I doubt if I’d make an issue of it unless some of the stuff you posted is on an exam and your answers are graded wrong. Or say something at the time to him. If you go to the dean it’s your word against his. If you record him just to point out errors it’s going to come off as a little creepy. It is annoying though.
I would say something during evaluations.

Once I needed an elective and took a natural resources class that was for non-science majors. The instructor was an adjunct and what he didn’t know about science could fill a book. In the beginning I used to question some of the things he said but finally gave up. No one cared or paid attention anyway, and his exams were usually based on the text.

I graduated college in what is rapidly becoming another era (it was only seven years ago, dammit!) so we didn’t have this Back Then, but I believe that a lot of lectures Nowadays are recorded anyway, so students can download them and listen to them as mp3s. Perhaps this is the case here?
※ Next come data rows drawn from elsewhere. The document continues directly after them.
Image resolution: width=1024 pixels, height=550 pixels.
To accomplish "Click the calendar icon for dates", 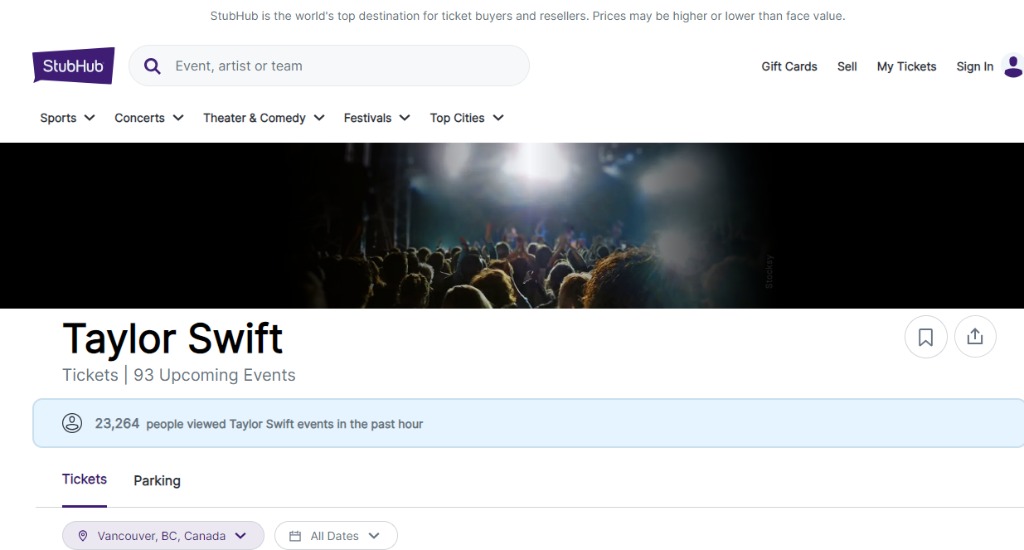I will click(x=295, y=536).
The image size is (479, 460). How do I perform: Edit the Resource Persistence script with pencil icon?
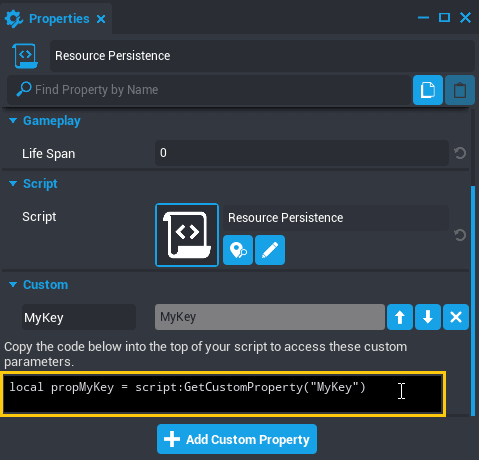(270, 250)
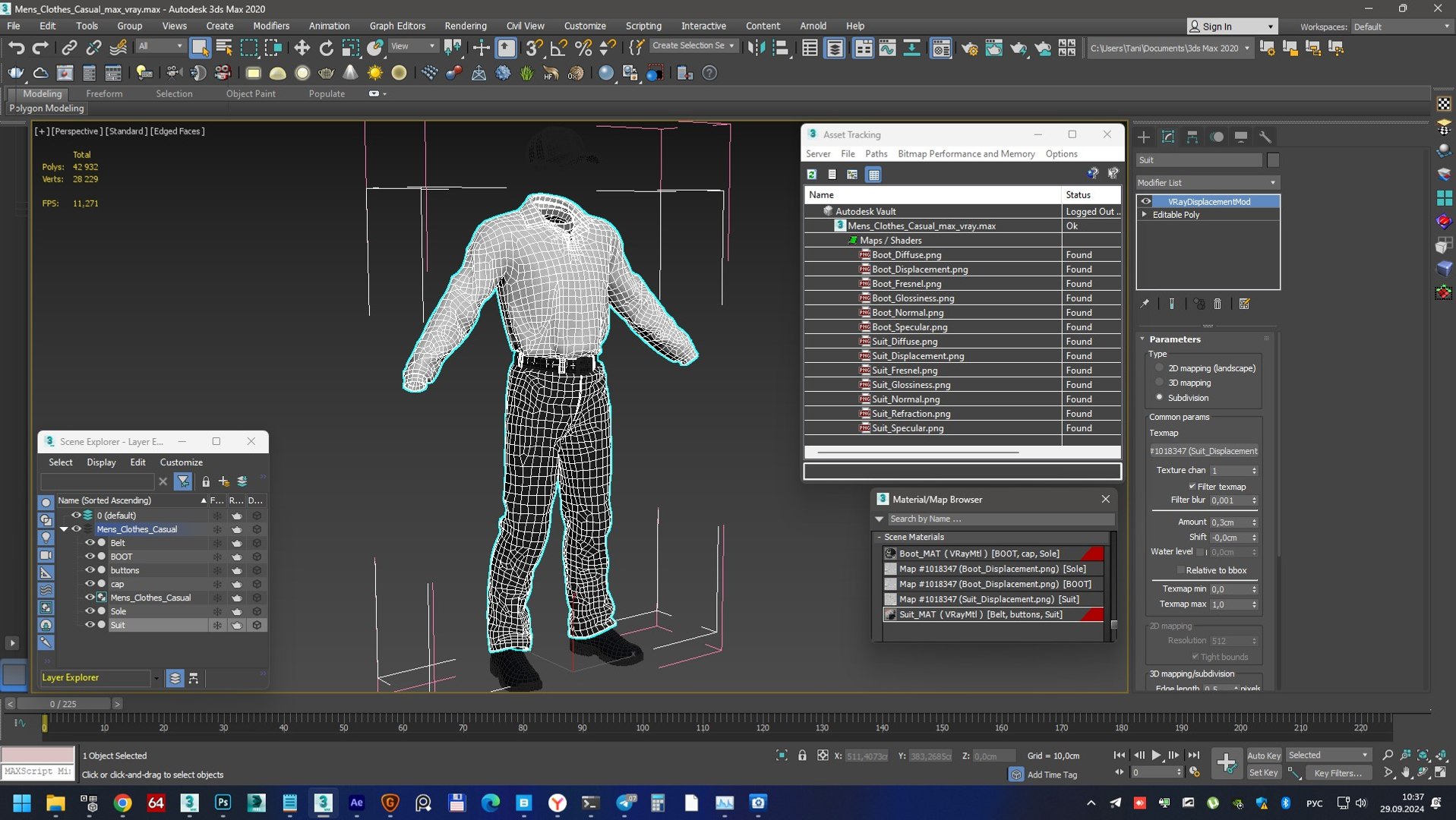This screenshot has width=1456, height=820.
Task: Click the Suit_Displacement Texmap button
Action: tap(1203, 451)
I had a teacher like this in middle school who’d rattle off nonsense as fact and lacked even a general knowledge of his subject. I made it my personal goal to be the biggest PITA and point out each and every factual inaccuracy. I tried to make his life a living hell, even to the point of creating situations where he’d look like a dumbass in class.

He taught Social Studies, but knew practically nothing about it. When we started reading The Diary of Anne Frank in my English class, I decided to have some fun with him. (You’re talking to the girl whose father is writing a book about World War II and whose friends in school used to think I came from a family of neo-Nazis because of the huge stack of books covered in swastikas next to my dad’s favorite chair) My knowledge of WWII is pretty damn good considering I’ve never made an effort to study the subject. I had a whole list of questions to ask (Who was the Supreme Allied Commander, where was that famous picture of Marines raising the flag taken, etc) but only had to ask a single question to make him look like the biggest idiot of all time-

Me [innocently]: We’re reading Anne Frank in Mrs. A’s class, and I just had some basic questions, you know, for background info… When did World War II start?
Mr. F [obviously trying to buy some time] Well, uh, let’s see… When did it start, or when did the U.S. enter?
Me [feigning surprise]: Oh! The U.S. didn’t get involved immediately?
Mr. F: No, uh, they didn’t get involved for a few years. Let’s see, the war started in… 1941, so the U.S. didn’t get involved until, say, 1943 or 4.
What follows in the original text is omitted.